Otro de los aciertos que encuentro en el libro es su capacidad para demostrar, de una manera más o menos velada, la validez de una serie de conceptos acuñados en los últimos años por disciplinas afines al Análisis del Discurso o a la Pragmática Lingüística. Nos referimos, por ejemplo, a esta relación que se establece entre persuasión y violencia. De manera muy sucinta, el autor nos pone de relieve que, al insertarnos en el proceso argumentativo, corremos constantemente el riesgo de dañar la imagen del otro. En consecuencia, la argumentación y las diferentes teorías acerca de la (des)cortesía verbal van íntimamente ligadas. La validez, por tanto, de conceptos como (des)cortesía verbal, actividades de imagen, autoimagen, afiliación o autonomía puede contrastarse desde los orígenes mismos de la retórica allá por el s. V. a.C.

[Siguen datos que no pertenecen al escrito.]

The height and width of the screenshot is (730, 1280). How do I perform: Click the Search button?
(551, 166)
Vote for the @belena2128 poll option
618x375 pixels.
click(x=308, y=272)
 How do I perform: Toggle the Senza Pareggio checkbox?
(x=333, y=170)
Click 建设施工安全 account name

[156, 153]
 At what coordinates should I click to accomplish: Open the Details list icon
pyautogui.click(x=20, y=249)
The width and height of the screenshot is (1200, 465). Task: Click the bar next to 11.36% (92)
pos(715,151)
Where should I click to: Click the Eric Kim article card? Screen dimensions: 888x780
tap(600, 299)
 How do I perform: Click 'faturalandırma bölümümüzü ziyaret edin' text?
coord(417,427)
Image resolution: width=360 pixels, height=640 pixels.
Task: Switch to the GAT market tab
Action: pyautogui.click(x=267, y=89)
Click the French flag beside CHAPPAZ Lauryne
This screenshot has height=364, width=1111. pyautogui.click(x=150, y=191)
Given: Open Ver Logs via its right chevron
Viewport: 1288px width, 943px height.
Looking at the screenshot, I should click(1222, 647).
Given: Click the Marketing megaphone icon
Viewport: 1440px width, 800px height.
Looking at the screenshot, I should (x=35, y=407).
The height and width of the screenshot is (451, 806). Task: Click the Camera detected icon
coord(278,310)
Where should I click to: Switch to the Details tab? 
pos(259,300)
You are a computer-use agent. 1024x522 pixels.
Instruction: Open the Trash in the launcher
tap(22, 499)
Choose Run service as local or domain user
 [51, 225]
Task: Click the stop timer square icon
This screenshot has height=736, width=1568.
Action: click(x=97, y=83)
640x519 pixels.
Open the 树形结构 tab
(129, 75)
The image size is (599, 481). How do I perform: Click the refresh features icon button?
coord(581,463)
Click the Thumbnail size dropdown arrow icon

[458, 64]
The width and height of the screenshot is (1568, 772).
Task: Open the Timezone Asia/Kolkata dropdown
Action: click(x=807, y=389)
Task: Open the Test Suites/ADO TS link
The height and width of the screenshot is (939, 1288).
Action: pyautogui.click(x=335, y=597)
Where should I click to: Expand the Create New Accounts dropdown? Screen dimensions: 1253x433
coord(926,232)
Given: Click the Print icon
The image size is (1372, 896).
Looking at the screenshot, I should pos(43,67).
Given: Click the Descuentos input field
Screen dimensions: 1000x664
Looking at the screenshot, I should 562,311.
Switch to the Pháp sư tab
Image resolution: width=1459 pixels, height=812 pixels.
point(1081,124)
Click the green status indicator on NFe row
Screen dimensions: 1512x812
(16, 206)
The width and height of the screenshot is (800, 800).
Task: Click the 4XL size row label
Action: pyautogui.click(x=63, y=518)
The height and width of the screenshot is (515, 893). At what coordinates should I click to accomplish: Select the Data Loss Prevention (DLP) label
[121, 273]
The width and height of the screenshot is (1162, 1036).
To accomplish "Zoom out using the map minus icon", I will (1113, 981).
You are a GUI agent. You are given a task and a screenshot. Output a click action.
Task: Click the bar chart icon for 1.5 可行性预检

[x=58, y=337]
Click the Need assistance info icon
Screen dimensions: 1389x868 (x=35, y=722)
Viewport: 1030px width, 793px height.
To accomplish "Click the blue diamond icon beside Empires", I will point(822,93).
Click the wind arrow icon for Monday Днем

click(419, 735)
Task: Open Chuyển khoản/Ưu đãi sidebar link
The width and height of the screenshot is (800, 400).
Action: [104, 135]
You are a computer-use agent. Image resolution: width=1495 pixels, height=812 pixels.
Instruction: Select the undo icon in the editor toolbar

Termino diciendo que, más allá de su innegable valor científico, esta obra desprende amor hacia la palabra, y un renovado asombro hacia su innegable poder. Poder para transformar, ya sea de manera artera, ya sea partiendo de presupuesto éticos, la sociedad que nos rodea. Hablamos, en definitiva, de la palabra como arma, y, según afirma el autor, de la retórica como piedra donde esta arma debe ser afilada (96).